JPMorgan has been at pains since the acquisition to stem the departures of former First Republic advisors leaving to take up positions elsewhere. Marianne Lake, Piepszak's co-CEO, said the outflows have slowed and that JPMorgan is working to provide the remaining former First Republic advisors clarity on their roles.

First Republic's private wealth-management business will become part of JPMorgan Advisors, which emerged from the bank's acquisition of the defunct Bear Stearns in 2008. JPMorgan also has plans to turn at least some of the 84 branches it obtained through its purchase of First Republic into so-called private client centers. These would be places specifically set aside for wealthy clients to meet with advisors.

Mary Callahan Erdoes, JPMorgan's CEO of asset and wealth management, said the First Republic acquisition brought expertise in several types of investment vehicles, including active exchange traded funds. Like all ETFs, these funds usually track indexes like the S&P 500. But unlike their passive cousins, active ETFs have a team of managers overseeing and directing their investment transactions.

Read: Merrill names new private wealth head, shuffles execs

Erdoes said the acquisition also brought expertise in separately managed accounts and model portfolios, which are templates that advisors can follow to find the best options for clients with a large variety of different investment goals and financial circumstances.

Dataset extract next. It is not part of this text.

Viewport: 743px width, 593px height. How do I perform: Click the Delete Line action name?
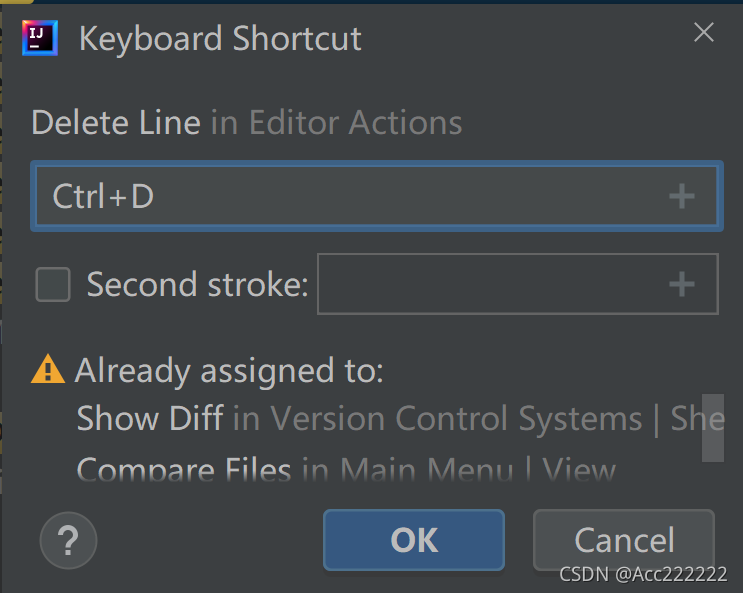pos(116,123)
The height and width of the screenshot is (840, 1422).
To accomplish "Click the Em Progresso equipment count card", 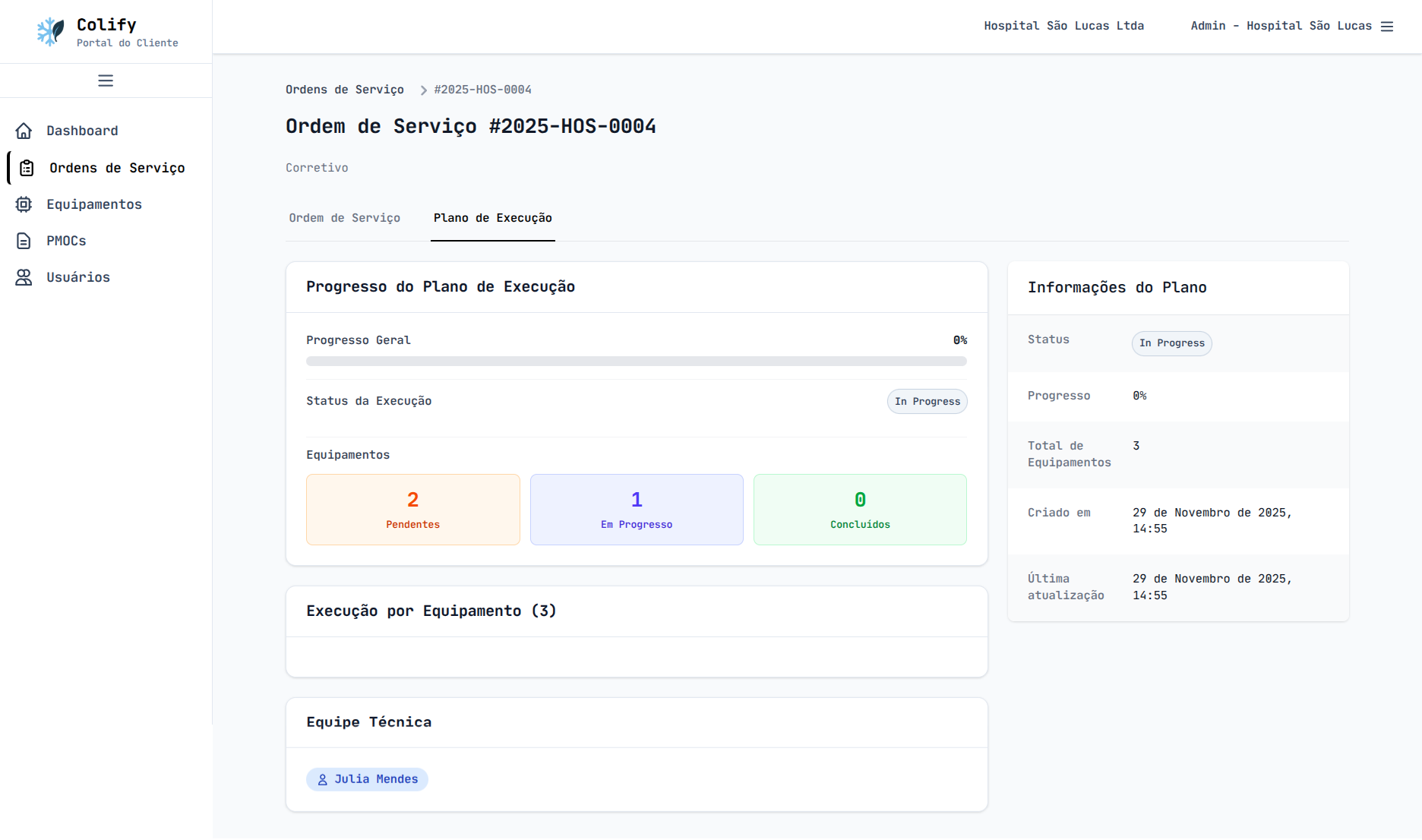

She maintained that despite the recent departures of some former First Republica advisors, JPMorgan has shown over the years that it can retain top employees.

"Most of them don't leave," she said. "Over 95% stay here until they leave. We invest in them and they invest in us."

Python for everyone
One theme running through almost everything that JPMorgan officials discussed Monday was plans to use technologies like so-called artificial intelligence to make the bank run more efficiently and at a lower cost. Erdoes said all new hires are receiving training in the Python programming language — which can be used to build websites and software — "whether you like it or not." Python is used mainly for data analysis and data visualization and to develop websites and software.

She said the goal is to make sure employees have at least a basic understanding of the technology that will fuel much of what JPMorgan does in the future. The firm is already taking client and other data it has amassed over more than 30 years and feeding it into artifical intelligence and other systems.

"We then match that with the millions of data points we get every single day," Erdoes said. "That's what we say is such a tremendous uplift. And we have only begun to scratch the surface."